Bununla birlikte, "an" terimini "kapitalizmin küresel zaferi" çağına uygulama olasılığı, hala yeterince düşünülmemiş ve geliştirilmemiş, ancak giderek daha açık hale gelen çok özel bir perspektif açmaktadır. Batı liderliğinin açık ve bariz çöküşünün ve Batı'nın meşru gücün tam teşekküllü evrensel bir örneği olamamasının ideolojik bir boyutu olduğunu varsaymamız gerekmez mi? Tek kutupluluğun ve Batı hegemonyasının sonu liberalizmin sonu anlamına gelmiyor mu?

Bu düşünceyi doğrulayan önemli bir siyasi olay var: Donald Trump'ın birinci ve ikinci dönem ABD başkanlığı. Amerikan toplumunun küreselleşmeyi ve liberalizmi açıkça eleştiren bir siyasetçiyi başkan olarak seçmesi, tek kutuplu Batı'nın merkezinde bile liberal elitlerin iktidarının ana ideolojik ve jeopolitik vektörüne karşı kritik bir memnuniyetsizlik kitlesinin olgunlaştığı gerçeğinin canlı bir ifadesidir. Dahası, Trump'ın ABD Başkan Yardımcısı olarak seçtiği J.D. Vance, dünya görüşünü açıkça "post-liberal sağın" bir taraftarı olarak nitelendirmektedir. Liberalizm, ABD Demokrat Partisi'nin ideolojisi olarak "sol liberalizm "e atıfta bulunmak için kullanılmasına rağmen, Trump'ın seçim kampanyası boyunca olumsuz bir terim olarak ortaya çıktı. Ancak "Trumpizm tabanının" daha geniş çevrelerinde liberalizm giderek bir küfür haline geldi ve yönetici elitlerin yozlaşması, çürümesi ve sapkınlığından ayrılmaz bir şey olarak görülmeye başlandı. Liberalizmin kalesi Amerika Birleşik Devletleri'nde yakın tarihte ikinci kez liberalizmi son derece eleştiren bir siyasetçi kazandı ve destekçileri bu ideolojik akımı doğrudan şeytanlaştırmaktan çekinmiyor.

Böylece, "liberal an "ın sona erdiğinden, tarihsel perspektifte kazanmış ve ideolojiyi kesin olarak yenmiş gibi görünen liberalizmin dünya tarihinin sonu değil, yalnızca aşamalarından biri olduğunun ortaya çıktığından bahsedebiliriz.
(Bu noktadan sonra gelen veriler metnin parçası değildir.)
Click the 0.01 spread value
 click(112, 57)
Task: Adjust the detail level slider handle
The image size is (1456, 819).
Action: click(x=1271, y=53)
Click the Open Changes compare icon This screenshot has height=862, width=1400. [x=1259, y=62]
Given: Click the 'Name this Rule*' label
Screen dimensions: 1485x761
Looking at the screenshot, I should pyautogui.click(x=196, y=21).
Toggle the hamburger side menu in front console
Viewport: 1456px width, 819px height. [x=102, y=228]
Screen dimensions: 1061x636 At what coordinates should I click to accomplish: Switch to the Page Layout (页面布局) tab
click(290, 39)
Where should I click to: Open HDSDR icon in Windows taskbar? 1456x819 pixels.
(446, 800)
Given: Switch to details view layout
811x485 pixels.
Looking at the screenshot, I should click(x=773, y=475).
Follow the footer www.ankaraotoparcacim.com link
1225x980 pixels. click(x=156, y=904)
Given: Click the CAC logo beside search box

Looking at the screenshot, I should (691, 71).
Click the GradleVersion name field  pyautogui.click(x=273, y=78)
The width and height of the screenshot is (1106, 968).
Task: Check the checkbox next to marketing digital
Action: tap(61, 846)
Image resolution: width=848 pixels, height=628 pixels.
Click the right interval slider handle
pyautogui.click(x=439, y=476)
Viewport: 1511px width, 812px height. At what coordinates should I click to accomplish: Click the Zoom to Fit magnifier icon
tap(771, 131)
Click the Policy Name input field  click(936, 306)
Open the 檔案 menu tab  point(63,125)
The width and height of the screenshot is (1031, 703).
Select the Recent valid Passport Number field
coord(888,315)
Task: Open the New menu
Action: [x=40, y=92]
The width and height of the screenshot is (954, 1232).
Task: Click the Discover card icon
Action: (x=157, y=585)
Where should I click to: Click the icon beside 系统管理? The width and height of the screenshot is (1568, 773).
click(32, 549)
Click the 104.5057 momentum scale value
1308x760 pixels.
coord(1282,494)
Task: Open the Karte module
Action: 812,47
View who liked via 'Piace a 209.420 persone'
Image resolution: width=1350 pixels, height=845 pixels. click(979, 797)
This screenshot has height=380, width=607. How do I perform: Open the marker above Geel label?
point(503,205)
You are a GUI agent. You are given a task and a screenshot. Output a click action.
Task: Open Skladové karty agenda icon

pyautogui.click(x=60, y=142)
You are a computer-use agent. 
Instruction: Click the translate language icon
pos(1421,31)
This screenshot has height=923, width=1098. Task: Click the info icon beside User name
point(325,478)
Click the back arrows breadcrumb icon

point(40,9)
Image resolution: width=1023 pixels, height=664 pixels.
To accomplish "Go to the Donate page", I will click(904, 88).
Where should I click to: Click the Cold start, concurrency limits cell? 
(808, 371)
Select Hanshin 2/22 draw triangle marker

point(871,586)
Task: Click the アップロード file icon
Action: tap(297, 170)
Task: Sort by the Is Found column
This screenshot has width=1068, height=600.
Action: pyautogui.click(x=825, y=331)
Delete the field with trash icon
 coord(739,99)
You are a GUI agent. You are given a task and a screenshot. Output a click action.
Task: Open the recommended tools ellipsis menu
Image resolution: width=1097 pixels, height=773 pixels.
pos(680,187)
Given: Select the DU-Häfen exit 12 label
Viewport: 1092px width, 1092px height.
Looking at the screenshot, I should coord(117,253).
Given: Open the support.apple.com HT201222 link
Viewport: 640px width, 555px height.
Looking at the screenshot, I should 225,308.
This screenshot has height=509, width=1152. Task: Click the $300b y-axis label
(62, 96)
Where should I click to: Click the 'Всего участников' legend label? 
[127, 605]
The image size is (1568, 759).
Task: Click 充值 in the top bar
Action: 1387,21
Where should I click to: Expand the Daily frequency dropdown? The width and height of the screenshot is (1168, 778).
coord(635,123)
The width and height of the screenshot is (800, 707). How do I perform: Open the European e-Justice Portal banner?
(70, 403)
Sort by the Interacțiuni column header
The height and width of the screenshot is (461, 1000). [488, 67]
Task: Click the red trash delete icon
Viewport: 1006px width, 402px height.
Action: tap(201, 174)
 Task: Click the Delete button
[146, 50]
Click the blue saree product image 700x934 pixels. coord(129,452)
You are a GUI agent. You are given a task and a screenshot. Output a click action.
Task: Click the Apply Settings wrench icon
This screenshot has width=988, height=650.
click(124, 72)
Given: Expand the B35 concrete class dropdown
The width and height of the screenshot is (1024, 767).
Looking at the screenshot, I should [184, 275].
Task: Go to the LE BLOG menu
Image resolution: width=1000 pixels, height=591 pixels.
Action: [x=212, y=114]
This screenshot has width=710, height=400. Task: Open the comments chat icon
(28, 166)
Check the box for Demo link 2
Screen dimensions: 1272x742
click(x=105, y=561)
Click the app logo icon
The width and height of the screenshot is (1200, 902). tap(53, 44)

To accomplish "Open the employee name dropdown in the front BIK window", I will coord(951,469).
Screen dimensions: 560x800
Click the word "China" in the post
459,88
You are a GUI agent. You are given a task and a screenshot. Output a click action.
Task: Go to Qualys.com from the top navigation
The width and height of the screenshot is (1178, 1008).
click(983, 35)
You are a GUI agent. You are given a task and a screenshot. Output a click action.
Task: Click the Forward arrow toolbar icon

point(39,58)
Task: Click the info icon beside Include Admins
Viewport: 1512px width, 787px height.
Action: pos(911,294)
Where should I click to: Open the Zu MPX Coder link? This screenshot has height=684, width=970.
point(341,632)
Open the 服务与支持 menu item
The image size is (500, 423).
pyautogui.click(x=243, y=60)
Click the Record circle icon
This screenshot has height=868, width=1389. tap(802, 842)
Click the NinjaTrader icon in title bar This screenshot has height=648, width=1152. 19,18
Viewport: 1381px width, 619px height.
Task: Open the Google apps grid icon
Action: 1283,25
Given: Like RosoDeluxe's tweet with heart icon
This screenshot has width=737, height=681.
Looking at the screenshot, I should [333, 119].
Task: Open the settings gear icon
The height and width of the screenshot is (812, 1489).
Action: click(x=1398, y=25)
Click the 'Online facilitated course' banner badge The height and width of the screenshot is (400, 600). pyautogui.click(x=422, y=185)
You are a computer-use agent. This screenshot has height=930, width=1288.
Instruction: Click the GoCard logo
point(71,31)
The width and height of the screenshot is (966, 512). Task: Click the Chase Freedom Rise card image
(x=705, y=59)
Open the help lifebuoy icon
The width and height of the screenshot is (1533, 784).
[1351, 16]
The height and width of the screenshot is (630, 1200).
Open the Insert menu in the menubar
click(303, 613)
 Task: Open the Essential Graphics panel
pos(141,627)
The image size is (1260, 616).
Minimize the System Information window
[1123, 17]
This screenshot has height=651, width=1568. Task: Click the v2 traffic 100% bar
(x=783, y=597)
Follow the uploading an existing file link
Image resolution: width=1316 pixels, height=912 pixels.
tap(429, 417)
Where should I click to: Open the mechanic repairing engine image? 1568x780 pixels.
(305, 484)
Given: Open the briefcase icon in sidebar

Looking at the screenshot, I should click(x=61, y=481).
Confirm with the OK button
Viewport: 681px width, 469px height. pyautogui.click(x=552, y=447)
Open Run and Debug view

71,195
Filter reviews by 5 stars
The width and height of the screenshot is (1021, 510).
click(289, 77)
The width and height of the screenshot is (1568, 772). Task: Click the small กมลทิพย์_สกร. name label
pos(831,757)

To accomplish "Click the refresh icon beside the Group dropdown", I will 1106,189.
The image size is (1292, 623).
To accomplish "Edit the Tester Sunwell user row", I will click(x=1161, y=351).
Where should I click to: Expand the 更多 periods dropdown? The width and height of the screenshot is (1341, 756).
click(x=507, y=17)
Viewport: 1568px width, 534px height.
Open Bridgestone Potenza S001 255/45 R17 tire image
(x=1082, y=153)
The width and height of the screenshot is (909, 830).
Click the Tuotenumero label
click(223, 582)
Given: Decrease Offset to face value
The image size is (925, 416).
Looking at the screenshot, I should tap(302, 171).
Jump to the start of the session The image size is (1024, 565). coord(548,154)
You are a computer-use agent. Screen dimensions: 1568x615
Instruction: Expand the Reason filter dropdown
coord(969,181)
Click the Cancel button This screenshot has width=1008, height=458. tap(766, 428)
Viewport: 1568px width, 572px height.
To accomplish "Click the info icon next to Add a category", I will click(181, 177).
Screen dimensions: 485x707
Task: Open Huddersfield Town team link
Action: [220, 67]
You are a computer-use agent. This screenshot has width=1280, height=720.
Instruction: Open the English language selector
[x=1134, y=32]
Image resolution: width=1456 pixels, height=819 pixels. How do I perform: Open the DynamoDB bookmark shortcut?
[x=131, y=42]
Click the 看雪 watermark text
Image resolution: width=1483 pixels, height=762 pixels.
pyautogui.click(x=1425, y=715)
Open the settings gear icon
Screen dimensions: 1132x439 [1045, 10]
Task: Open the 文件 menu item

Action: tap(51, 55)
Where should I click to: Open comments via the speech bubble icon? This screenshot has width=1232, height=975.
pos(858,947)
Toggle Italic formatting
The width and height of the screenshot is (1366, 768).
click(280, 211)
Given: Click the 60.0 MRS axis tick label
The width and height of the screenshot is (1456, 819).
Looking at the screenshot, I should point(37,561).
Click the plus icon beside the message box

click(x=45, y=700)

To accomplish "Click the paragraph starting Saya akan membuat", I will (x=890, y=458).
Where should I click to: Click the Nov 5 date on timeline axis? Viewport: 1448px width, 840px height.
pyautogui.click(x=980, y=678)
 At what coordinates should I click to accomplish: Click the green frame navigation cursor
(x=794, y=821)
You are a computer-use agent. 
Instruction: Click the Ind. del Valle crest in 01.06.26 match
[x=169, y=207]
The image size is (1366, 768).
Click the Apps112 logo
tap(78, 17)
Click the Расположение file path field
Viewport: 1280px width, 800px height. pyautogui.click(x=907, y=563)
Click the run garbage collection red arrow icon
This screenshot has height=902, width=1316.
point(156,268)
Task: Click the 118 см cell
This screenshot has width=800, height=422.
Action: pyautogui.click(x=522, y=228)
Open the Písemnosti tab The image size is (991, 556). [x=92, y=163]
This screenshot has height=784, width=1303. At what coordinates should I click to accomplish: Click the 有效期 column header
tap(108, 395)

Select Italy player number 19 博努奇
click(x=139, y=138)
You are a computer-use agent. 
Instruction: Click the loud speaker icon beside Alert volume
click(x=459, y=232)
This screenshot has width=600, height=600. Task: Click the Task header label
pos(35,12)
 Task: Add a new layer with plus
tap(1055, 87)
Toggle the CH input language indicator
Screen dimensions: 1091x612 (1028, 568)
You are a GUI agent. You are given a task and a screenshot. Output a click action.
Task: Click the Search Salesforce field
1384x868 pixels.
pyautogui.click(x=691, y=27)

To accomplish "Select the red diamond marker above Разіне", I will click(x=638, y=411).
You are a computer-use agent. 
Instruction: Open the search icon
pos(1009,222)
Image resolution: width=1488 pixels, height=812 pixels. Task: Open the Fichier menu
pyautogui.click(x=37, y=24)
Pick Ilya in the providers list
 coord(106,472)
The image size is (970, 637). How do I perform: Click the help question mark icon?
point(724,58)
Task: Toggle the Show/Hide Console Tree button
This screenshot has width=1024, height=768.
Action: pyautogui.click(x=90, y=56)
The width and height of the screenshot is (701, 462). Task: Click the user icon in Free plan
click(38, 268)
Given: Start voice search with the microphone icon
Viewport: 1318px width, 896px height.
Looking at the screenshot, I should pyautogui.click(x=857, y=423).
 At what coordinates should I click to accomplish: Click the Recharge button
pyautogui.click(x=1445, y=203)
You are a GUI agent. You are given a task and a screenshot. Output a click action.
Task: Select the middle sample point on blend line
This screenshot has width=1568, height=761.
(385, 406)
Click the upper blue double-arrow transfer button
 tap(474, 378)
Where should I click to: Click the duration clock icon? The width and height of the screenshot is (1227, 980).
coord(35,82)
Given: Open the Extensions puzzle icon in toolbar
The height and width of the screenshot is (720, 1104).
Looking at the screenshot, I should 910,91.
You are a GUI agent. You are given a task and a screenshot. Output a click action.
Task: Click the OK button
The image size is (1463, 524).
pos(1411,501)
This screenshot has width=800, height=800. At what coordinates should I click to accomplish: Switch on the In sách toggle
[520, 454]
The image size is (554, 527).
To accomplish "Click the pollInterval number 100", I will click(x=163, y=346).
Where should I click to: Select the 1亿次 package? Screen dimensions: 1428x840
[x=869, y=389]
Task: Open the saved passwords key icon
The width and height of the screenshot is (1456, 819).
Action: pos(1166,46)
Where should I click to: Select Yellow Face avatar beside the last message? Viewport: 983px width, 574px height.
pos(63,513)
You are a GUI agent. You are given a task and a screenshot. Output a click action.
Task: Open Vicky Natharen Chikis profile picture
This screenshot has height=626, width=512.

Ve liberalizmin ötesinde - liberalizmin sonundan sonra ve liberalizmin diğer tarafında - alternatif bir ideoloji, farklı bir dünya düzeni, farklı bir değer sistemi yavaş yavaş ortaya çıkacaktır. Liberalizmin bir kader olmadığı, tarihin sonu olmadığı, geri döndürülemez ve evrensel bir şey olmadığı, sadece bir dönem, sadece başlangıcı ve sonu olan, coğrafi ve tarihsel sınırları belli olan tarihsel bir dönem olduğu ortaya çıktı. Liberalizm Batı modernitesi bağlamına gömülüdür. Bu modernitenin diğer çeşitleriyle (milliyetçilik ve komünizmle) ideolojik savaşlar kazandı, ama sonunda çöktü, sona erdi. Ve bununla birlikte Krauthammer'in tek kutuplu anının ve Batı'nın büyük coğrafi keşifler çağıyla başlayan gezegen ölçeğindeki tek sömürgeci hakimiyetinin daha da kapsamlı döngüsünün sonu geldi.